## TASK DIRECTIONS
Below are the records; output them exactly from the first line through the line with "Task: Open the Axes2Buttons side panel", stopping there.

*** Opening of AVAILABLE DATA ***

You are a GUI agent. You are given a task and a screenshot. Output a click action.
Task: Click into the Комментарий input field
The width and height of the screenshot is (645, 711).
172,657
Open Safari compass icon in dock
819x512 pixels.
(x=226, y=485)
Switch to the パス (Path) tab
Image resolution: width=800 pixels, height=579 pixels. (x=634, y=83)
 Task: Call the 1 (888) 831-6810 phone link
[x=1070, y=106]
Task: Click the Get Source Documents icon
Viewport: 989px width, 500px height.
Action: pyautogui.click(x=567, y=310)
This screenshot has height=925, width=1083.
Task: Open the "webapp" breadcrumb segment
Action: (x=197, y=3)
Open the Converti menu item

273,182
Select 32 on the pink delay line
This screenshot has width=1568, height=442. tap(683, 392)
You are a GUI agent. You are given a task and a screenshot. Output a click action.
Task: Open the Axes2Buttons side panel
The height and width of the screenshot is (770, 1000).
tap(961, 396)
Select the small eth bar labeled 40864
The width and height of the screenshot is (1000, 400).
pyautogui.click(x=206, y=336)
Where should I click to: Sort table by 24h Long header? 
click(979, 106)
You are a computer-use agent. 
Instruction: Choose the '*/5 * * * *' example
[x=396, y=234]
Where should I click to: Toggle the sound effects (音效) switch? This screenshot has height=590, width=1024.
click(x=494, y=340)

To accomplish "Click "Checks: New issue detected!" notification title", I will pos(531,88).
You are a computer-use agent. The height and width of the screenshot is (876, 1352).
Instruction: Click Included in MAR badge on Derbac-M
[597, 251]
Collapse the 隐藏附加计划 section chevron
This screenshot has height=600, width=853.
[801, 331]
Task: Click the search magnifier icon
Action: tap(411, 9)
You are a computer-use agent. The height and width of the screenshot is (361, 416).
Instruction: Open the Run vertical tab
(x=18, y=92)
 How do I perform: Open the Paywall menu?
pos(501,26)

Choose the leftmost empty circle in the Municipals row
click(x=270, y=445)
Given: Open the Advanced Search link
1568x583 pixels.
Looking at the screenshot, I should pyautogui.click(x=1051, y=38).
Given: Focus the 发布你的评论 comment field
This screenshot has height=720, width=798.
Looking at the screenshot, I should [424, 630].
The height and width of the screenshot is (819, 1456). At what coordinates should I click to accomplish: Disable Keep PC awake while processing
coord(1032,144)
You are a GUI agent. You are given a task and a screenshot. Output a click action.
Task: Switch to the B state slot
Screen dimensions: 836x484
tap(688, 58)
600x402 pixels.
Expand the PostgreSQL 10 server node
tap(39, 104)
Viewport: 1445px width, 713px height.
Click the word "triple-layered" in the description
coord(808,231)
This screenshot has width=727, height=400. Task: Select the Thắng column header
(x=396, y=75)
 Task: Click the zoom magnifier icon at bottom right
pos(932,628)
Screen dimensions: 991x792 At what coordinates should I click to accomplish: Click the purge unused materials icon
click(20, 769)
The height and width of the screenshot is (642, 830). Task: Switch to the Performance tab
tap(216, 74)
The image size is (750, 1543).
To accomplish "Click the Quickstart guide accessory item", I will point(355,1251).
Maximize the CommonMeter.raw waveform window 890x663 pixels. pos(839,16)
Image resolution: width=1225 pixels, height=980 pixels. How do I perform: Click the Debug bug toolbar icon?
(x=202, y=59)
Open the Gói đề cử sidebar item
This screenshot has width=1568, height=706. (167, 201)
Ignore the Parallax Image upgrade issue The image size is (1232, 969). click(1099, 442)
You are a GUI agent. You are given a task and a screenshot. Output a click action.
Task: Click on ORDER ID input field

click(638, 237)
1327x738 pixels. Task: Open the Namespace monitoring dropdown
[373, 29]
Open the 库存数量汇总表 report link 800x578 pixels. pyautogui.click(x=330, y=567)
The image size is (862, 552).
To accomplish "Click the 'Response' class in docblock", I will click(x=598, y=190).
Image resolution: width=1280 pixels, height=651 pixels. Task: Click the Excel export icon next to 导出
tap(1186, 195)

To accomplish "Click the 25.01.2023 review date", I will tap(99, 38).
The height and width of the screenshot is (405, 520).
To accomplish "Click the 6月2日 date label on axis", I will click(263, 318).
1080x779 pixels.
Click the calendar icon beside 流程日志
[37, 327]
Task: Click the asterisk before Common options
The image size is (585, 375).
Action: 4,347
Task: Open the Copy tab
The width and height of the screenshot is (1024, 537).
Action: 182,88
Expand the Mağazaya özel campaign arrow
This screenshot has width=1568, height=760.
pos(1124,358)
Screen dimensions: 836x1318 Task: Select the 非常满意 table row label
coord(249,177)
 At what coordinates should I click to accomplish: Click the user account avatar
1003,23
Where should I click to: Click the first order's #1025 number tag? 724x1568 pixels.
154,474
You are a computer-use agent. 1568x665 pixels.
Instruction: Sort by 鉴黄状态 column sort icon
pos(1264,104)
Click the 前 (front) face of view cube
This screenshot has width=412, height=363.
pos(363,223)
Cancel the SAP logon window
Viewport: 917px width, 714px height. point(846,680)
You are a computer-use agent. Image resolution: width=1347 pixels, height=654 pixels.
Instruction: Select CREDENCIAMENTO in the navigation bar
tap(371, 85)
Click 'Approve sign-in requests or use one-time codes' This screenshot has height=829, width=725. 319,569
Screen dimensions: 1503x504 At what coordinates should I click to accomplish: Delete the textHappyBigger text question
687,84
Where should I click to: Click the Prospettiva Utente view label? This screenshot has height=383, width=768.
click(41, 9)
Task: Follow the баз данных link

*** Close of AVAILABLE DATA ***

## SOLUTION TO THE PROBLEM
You are a GUI agent. You are given a task and a screenshot. Output a click action.
Task: Click into the Комментарий input field
The width and height of the screenshot is (645, 711).
172,657
Open Safari compass icon in dock
819x512 pixels.
(x=226, y=485)
Switch to the パス (Path) tab
Image resolution: width=800 pixels, height=579 pixels. (x=634, y=83)
 Task: Call the 1 (888) 831-6810 phone link
[x=1070, y=106]
Task: Click the Get Source Documents icon
Viewport: 989px width, 500px height.
Action: pyautogui.click(x=567, y=310)
This screenshot has height=925, width=1083.
Task: Open the "webapp" breadcrumb segment
Action: (x=197, y=3)
Open the Converti menu item

273,182
Select 32 on the pink delay line
This screenshot has width=1568, height=442. tap(683, 392)
You are a GUI agent. You are given a task and a screenshot. Output a click action.
Task: Open the Axes2Buttons side panel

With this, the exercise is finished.